A Rosa Parks Moment: Climate Activist Tim DeChristopher Sentenced to Prison
Once in a while, the moral insanity of the world we live in reveals itself to anyone who cares to look. One such moment came yesterday afternoon, when 27-year-old Tim DeChristopher was sentenced to two years in prison for disrupting a federal auction of oil and gas leases in 2008. The U.S. Attorney’s office went after DeChristopher because they wanted to make an example out of him, to show other activists what happens when you mess with the system. But if federal prosecutors thought DeChristopher was a weak-kneed tree-hugger who would beg for forgiveness, they were wrong. DeChristopher is not just a principled climate activist, he is also a deeply thoughtful human being. And instead of underscoring the importance of the rule of law, the sentencing of DeChristopher reveals just how perverse and fossil fuel friendly our legal system really is. For climate activists, this is a Rosa Parks moment. Or should be.
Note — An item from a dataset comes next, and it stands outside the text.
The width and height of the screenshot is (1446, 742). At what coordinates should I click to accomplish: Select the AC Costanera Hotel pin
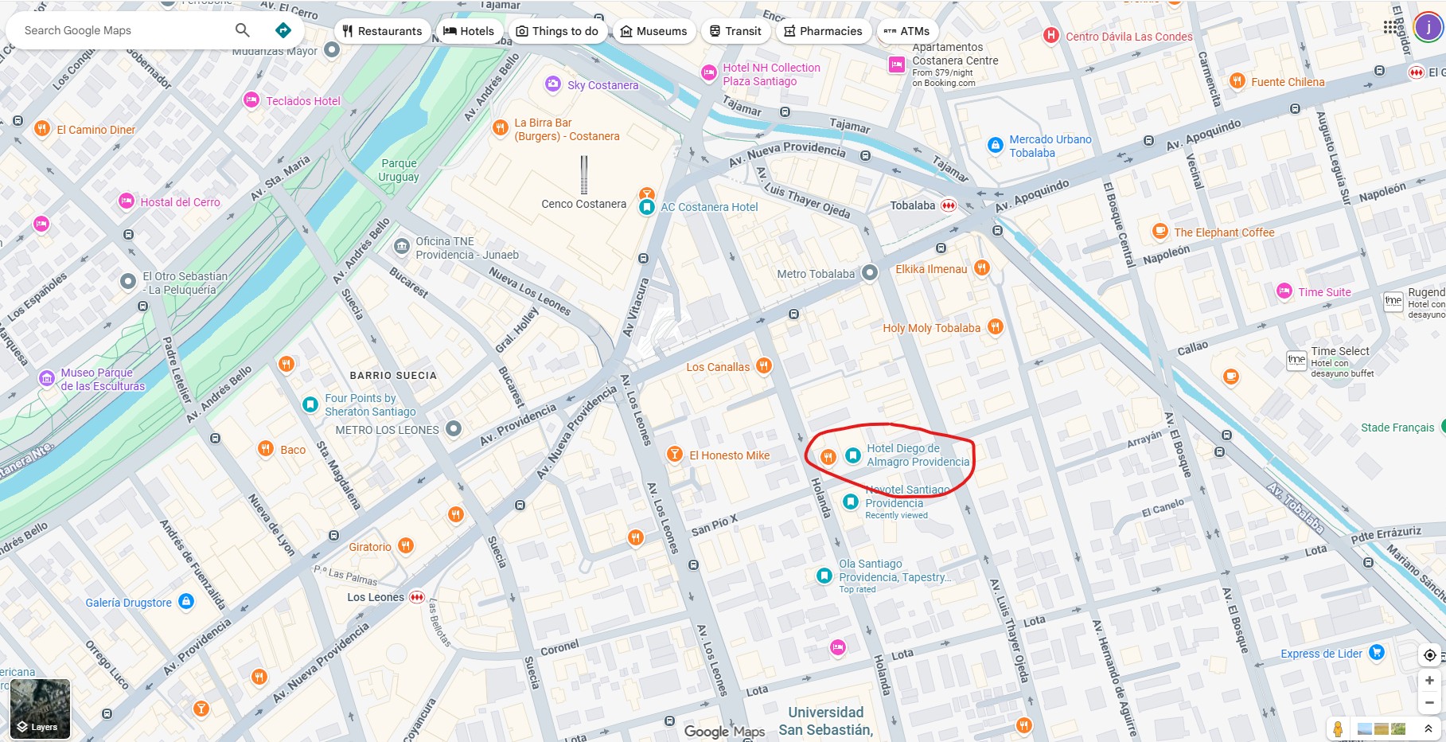click(647, 207)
DeChristopher himself played it cool. In an interview a few weeks ago, he told me, “I’ve been preparing for this moment for a long time.” It showed. Just before the sentencing, while about 100 protestors gathered outside the court house in Salt Lake City singing “The Times They Are A-Changing” (26 were arrested), DeChristopher stood before the judge and read aloud a long and powerful statement to explain his actions to the court. “Disrespect for the rule of law begins when the government believes itself and its corporate sponsors to be above the law,” he said. He went on to describe the hypocrisy of a legal system that locks away students for peaceful acts of civil disobedience while allowing coal barons like Don Blankenship, the former head of Massey Energy, which has been cited for more than 62,000 violations in the last ten years and was responsible for the deaths of 29 miners last year, to roam free and live like kings. “When a corrupted government is no longer willing to uphold the rule of law, I advocate that citizens step up to the responsibility.”
In the end, DeChristopher addressed the judge directly: “I’m not saying any of this to ask you for mercy, but to ask you to join me. If you side with [prosecuting attorney] Mr Huber and believe that your role is to discourage citizens from holding their government accountable, then you should follow his recommendations and lock me away. I certainly don’t want that. I have no desire to go to prison, and any assertion that I want to be even a temporary martyr is false. I want you to join me in standing up for the right and responsibility of citizens to challenge their government. I want you to join me in valuing this country’s rich history of nonviolent civil disobedience. If you share those values but think my tactics are mistaken, you have the power to redirect them. You can sentence me to a wide range of community service efforts that would point my commitment to a healthy and just world down a different path. You can have me work with troubled teens, as I spent most of my career doing. You can have me help disadvantaged communities or even just pull weeds for the [Bureau of Land Management]. You can steer that commitment if you agree with it, but you can’t kill it. This is not going away. At this point of unimaginable threats on the horizon, this is what hope looks like. In these times of a morally bankrupt government that has sold out its principles, this is what patriotism looks like. With countless lives on the line, this is what love looks like, and it will only grow.”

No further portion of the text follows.